Start of The data

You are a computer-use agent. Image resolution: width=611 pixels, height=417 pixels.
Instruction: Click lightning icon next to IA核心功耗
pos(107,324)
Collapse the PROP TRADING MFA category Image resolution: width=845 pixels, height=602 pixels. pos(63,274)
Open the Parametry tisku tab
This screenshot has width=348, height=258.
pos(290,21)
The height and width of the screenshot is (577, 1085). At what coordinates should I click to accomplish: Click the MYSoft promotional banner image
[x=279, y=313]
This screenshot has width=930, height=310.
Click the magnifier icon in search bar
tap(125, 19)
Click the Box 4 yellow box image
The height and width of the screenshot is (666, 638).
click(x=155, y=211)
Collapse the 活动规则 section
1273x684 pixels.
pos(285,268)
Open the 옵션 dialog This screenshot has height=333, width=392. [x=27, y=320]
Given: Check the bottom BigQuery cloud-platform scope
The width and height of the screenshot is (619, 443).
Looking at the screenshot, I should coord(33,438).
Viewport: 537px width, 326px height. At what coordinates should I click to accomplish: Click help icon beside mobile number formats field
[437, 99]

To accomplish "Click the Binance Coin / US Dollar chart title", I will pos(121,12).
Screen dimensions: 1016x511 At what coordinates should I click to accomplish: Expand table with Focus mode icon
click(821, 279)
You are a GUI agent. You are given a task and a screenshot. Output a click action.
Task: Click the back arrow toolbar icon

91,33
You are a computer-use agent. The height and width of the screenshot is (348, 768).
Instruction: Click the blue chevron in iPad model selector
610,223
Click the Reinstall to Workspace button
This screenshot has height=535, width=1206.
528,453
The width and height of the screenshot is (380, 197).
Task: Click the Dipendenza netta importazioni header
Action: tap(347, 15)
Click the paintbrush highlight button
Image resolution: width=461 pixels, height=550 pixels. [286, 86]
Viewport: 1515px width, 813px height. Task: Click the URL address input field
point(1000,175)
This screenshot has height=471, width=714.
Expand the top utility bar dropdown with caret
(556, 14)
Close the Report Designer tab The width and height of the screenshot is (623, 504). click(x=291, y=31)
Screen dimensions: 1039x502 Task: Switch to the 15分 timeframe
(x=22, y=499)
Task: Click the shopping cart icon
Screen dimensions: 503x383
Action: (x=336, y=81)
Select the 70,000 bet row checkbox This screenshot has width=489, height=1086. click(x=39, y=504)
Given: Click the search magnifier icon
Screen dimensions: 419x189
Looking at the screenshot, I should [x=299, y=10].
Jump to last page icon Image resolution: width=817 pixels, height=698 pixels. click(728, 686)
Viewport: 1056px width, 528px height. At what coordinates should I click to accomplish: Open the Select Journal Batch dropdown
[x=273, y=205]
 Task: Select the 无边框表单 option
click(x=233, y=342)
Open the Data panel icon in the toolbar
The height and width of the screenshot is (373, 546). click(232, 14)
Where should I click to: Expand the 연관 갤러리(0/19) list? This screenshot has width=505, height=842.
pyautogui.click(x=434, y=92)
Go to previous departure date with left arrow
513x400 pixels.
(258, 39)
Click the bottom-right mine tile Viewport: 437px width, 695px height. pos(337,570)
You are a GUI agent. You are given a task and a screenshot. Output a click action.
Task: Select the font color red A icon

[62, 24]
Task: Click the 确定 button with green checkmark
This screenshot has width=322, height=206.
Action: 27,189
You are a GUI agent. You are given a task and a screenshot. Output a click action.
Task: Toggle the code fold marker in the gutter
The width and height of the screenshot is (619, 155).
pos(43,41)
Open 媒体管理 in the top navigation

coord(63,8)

End of The data

▸ **Problem to solve**
Using the data above, reproduce every line exactly.

▸ **Task result**
You are a computer-use agent. Image resolution: width=611 pixels, height=417 pixels.
Instruction: Click lightning icon next to IA核心功耗
pos(107,324)
Collapse the PROP TRADING MFA category Image resolution: width=845 pixels, height=602 pixels. pos(63,274)
Open the Parametry tisku tab
This screenshot has width=348, height=258.
pos(290,21)
The height and width of the screenshot is (577, 1085). At what coordinates should I click to accomplish: Click the MYSoft promotional banner image
[x=279, y=313]
This screenshot has width=930, height=310.
Click the magnifier icon in search bar
tap(125, 19)
Click the Box 4 yellow box image
The height and width of the screenshot is (666, 638).
click(x=155, y=211)
Collapse the 活动规则 section
1273x684 pixels.
pos(285,268)
Open the 옵션 dialog This screenshot has height=333, width=392. [x=27, y=320]
Given: Check the bottom BigQuery cloud-platform scope
The width and height of the screenshot is (619, 443).
Looking at the screenshot, I should coord(33,438).
Viewport: 537px width, 326px height. At what coordinates should I click to accomplish: Click help icon beside mobile number formats field
[437, 99]

To accomplish "Click the Binance Coin / US Dollar chart title", I will pos(121,12).
Screen dimensions: 1016x511 At what coordinates should I click to accomplish: Expand table with Focus mode icon
click(821, 279)
You are a GUI agent. You are given a task and a screenshot. Output a click action.
Task: Click the back arrow toolbar icon

91,33
You are a computer-use agent. The height and width of the screenshot is (348, 768).
Instruction: Click the blue chevron in iPad model selector
610,223
Click the Reinstall to Workspace button
This screenshot has height=535, width=1206.
528,453
The width and height of the screenshot is (380, 197).
Task: Click the Dipendenza netta importazioni header
Action: tap(347, 15)
Click the paintbrush highlight button
Image resolution: width=461 pixels, height=550 pixels. [286, 86]
Viewport: 1515px width, 813px height. Task: Click the URL address input field
point(1000,175)
This screenshot has height=471, width=714.
Expand the top utility bar dropdown with caret
(556, 14)
Close the Report Designer tab The width and height of the screenshot is (623, 504). click(x=291, y=31)
Screen dimensions: 1039x502 Task: Switch to the 15分 timeframe
(x=22, y=499)
Task: Click the shopping cart icon
Screen dimensions: 503x383
Action: (x=336, y=81)
Select the 70,000 bet row checkbox This screenshot has width=489, height=1086. click(x=39, y=504)
Given: Click the search magnifier icon
Screen dimensions: 419x189
Looking at the screenshot, I should [x=299, y=10].
Jump to last page icon Image resolution: width=817 pixels, height=698 pixels. click(728, 686)
Viewport: 1056px width, 528px height. At what coordinates should I click to accomplish: Open the Select Journal Batch dropdown
[x=273, y=205]
 Task: Select the 无边框表单 option
click(x=233, y=342)
Open the Data panel icon in the toolbar
The height and width of the screenshot is (373, 546). click(232, 14)
Where should I click to: Expand the 연관 갤러리(0/19) list? This screenshot has width=505, height=842.
pyautogui.click(x=434, y=92)
Go to previous departure date with left arrow
513x400 pixels.
(258, 39)
Click the bottom-right mine tile Viewport: 437px width, 695px height. pos(337,570)
You are a GUI agent. You are given a task and a screenshot. Output a click action.
Task: Select the font color red A icon

[62, 24]
Task: Click the 确定 button with green checkmark
This screenshot has width=322, height=206.
Action: 27,189
You are a GUI agent. You are given a task and a screenshot. Output a click action.
Task: Toggle the code fold marker in the gutter
The width and height of the screenshot is (619, 155).
pos(43,41)
Open 媒体管理 in the top navigation

coord(63,8)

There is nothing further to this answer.